* DOCUMENT SECTION
»»

View on GitHub

DATA-150

Disucssion of “Don’t Forget People in the Use of Big Data for Development”

Promises of Big Data

Joshua Blumenstock presented a breadth of promises that big data has when applied to real world situations. Though not perfect, he explained how there were indications of someone’s ability to pay-back debt when they lack a conventional credit score. Those indications included how many friends someone has on facebook compared to those in their near vicinity as well as their number of international calls. Though these factors seem odd and randomly drawn from a hat, big data allows people to unveil indicators from a world filled with an abundance of potential factors. As expressed later in the article, the aforementioned predictors are far from perfect but present a promise for the future where impoverished people can get the financial assistance and trust they need. If applied properly and with other context, these predictors could have a widespread impact on those in need, and thus should be researched further. The promises of data do not stop at finding people who will pay back loans, however, with data models allowing scientists to see crop yields and track malnourishment in kids. This impact, if maximized to the fullest, has an incredible humanitarian benefit which should not be overlooked. It would allow for aid to be better directed. Again though the process at this stage is not perfect: it needs work. But this sentiment is true for most developing processes which have not been around for a significant amount of time to properly develop. I look forward in anticipation for how these promises will better impact the world we live in.

Pitfalls of Big Data

In addition to his analysis of the promises of big data, Blumenstock illustrated the current limitations and pitfalls of data. One issue which is a common throughline in society is that data is controlled by the elite, or at least those wealthy enough to have phones, electricity, etc. Because of this, some are left out of the benefits of data. Beyond the benefits of data being in the hands of those wealthy enough to wield it, data techniques as of now are created in a bubble. Many new techniques are untested in a variety of situations, meaning that they can be unreliable when extrapolated. The example Blumenstock points out is the international calling being a better predictor of paying debt in Rwanda than Afghanistan. For this reason, it is important to keep in mind that correlations can only be drawn on the population they are derived from. To do otherwise is an extrapolation which leads to unusable conclusions. In tandem with current extrapolation is the problem that models can have a short life-span. Blumenstock showed an example where the correlative relationship was dependent on the time of the year. For this reason, models need to be more flexible and try only to predict the perimeters they can be confident in. Most concerning was Blumenstock’s discussion of “social score” limiting people in their use of public transport if their score is too low. This is an application of data that goes too far in its endeavours and harshly penalizes people. For this reason, I find it incorrect to use data at such a miniature level to punish people. Data should be used on larger problems, rather than being used to unproportionately limit the liberty of individuals for factors they are unaware of.

««

* RAW DATA
»»

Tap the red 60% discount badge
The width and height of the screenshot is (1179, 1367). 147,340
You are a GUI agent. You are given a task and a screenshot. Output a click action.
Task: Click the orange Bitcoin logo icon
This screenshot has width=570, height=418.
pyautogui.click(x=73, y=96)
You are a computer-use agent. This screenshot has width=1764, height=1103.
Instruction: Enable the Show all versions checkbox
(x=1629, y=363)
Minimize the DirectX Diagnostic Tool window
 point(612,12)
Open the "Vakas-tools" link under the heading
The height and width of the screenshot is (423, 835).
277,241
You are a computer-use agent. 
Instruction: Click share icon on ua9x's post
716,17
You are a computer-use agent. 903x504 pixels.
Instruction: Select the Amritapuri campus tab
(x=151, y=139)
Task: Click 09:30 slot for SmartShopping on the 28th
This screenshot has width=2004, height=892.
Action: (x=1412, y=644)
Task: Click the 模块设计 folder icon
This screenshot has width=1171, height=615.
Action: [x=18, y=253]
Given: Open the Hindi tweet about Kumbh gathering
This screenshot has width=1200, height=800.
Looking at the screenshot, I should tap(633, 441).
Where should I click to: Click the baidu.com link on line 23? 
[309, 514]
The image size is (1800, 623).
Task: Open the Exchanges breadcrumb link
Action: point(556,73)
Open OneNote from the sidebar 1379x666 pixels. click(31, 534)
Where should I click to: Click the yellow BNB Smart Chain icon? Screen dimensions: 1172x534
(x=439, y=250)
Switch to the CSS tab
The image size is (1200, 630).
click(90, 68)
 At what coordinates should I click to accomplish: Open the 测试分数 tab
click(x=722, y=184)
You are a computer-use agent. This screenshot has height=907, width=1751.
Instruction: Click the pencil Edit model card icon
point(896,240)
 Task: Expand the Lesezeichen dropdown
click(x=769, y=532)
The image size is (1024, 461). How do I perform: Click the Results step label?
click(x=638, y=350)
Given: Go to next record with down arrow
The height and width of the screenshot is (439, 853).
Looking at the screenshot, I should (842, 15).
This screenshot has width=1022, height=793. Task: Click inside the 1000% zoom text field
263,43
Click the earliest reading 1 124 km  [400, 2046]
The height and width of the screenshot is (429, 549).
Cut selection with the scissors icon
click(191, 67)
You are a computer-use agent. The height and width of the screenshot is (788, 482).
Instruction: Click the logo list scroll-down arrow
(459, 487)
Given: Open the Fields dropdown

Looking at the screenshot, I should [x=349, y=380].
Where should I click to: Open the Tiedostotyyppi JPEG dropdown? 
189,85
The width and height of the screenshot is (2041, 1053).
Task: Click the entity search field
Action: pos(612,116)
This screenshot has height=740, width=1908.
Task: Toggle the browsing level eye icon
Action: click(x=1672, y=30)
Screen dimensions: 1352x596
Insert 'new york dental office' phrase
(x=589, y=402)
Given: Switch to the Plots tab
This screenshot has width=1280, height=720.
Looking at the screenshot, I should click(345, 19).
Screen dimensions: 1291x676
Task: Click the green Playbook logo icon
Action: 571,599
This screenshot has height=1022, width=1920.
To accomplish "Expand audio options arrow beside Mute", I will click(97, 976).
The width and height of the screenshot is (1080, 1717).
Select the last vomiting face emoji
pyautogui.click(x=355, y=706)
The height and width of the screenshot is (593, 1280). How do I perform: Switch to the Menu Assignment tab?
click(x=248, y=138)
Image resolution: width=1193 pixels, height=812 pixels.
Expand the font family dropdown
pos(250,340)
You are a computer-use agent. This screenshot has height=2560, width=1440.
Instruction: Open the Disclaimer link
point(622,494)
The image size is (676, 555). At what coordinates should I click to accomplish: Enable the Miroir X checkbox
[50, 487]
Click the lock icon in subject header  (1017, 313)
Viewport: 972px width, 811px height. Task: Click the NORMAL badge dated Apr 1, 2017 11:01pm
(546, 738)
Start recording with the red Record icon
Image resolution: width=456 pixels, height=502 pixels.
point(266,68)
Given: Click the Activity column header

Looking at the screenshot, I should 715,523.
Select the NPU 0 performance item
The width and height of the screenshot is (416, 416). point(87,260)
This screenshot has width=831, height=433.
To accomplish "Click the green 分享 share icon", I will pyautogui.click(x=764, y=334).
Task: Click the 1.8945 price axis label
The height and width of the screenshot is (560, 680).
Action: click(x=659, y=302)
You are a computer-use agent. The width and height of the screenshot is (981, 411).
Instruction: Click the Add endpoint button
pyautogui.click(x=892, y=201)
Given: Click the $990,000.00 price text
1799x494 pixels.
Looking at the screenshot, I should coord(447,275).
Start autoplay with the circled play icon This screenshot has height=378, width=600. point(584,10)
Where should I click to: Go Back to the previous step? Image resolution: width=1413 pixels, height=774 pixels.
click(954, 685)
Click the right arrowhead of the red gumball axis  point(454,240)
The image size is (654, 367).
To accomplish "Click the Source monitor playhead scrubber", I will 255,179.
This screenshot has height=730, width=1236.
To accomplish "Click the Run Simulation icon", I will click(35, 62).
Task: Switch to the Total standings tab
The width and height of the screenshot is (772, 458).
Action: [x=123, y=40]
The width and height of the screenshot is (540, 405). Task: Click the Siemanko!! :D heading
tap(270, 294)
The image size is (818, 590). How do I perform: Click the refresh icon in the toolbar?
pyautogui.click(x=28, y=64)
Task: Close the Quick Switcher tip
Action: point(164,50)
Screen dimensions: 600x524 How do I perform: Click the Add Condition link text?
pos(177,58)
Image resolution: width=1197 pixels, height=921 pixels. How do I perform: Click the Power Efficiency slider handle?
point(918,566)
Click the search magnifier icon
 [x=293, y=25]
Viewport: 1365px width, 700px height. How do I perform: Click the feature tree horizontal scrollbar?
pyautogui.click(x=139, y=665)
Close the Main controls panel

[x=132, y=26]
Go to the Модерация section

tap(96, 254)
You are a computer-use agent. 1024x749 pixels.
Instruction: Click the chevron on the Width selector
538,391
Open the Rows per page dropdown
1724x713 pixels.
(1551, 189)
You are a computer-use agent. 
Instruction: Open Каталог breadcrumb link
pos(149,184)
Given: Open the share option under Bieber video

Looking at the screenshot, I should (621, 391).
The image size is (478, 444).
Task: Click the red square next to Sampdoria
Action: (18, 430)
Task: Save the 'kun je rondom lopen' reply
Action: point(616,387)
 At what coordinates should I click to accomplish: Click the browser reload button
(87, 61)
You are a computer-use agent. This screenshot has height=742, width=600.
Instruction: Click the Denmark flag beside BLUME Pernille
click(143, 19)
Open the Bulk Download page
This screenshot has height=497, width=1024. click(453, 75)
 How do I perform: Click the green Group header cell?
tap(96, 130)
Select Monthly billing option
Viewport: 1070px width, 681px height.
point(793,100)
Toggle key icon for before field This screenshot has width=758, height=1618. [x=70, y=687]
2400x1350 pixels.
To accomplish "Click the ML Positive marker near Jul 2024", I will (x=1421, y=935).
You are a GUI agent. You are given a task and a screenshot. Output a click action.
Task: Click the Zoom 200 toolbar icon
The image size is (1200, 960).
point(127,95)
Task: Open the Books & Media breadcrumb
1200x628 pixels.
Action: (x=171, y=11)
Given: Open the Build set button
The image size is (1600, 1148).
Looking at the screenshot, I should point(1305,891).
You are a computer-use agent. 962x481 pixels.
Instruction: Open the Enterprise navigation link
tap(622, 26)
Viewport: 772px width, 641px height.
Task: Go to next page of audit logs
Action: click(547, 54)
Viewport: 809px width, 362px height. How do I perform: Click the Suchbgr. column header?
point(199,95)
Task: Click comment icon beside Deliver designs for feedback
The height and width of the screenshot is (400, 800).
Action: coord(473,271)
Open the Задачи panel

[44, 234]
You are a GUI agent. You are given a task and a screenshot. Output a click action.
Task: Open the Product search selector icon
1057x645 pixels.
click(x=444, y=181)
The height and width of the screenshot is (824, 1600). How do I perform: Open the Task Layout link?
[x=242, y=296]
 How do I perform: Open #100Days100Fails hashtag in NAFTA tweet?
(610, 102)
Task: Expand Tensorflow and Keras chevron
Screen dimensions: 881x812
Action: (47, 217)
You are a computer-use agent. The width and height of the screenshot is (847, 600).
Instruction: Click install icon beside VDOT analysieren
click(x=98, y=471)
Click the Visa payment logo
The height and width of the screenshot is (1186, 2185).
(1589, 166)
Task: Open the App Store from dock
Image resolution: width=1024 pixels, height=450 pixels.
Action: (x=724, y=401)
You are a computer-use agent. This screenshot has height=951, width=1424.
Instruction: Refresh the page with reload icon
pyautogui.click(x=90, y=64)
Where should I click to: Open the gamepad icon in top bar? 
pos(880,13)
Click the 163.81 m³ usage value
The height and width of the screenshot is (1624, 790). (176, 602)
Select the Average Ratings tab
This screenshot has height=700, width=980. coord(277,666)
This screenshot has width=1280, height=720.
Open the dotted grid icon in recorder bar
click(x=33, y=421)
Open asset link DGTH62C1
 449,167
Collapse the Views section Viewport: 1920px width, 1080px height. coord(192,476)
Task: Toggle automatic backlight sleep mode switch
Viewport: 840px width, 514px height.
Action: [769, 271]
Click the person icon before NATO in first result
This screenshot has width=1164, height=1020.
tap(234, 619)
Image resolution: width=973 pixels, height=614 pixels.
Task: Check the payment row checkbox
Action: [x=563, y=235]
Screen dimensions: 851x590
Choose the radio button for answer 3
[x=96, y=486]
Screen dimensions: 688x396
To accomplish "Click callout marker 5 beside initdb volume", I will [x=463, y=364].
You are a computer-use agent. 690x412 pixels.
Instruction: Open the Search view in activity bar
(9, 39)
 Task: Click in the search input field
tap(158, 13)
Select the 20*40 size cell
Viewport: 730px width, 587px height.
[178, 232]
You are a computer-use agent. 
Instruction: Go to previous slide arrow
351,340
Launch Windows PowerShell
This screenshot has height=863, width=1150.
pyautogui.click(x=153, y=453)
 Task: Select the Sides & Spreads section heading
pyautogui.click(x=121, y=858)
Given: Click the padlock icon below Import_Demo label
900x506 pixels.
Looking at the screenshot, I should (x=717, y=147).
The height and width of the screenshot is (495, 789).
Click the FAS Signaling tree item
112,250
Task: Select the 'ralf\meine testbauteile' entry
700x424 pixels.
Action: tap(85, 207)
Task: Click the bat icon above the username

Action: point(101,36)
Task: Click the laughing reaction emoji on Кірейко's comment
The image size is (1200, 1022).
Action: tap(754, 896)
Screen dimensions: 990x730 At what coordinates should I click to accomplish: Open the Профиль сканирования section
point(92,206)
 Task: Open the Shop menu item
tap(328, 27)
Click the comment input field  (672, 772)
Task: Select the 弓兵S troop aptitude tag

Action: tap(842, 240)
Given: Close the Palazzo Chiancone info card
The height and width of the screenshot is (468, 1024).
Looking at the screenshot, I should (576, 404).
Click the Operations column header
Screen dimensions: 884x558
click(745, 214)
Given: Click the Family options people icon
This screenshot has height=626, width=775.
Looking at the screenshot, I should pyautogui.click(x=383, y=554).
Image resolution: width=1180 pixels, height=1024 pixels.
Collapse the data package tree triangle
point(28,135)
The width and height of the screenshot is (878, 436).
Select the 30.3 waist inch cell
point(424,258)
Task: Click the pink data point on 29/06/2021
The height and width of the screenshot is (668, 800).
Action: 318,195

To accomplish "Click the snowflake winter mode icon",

««

* DESCRIPTION OF THE TASK
From the "Promises of Big Data" section of the big data discussion above, list every application of big data or data models that the author names as a promise.

* PROBLEM SOLUTION
- Indicating someone's ability to pay back debt when they lack a conventional credit score
- Seeing crop yields
- Tracking malnourishment in kids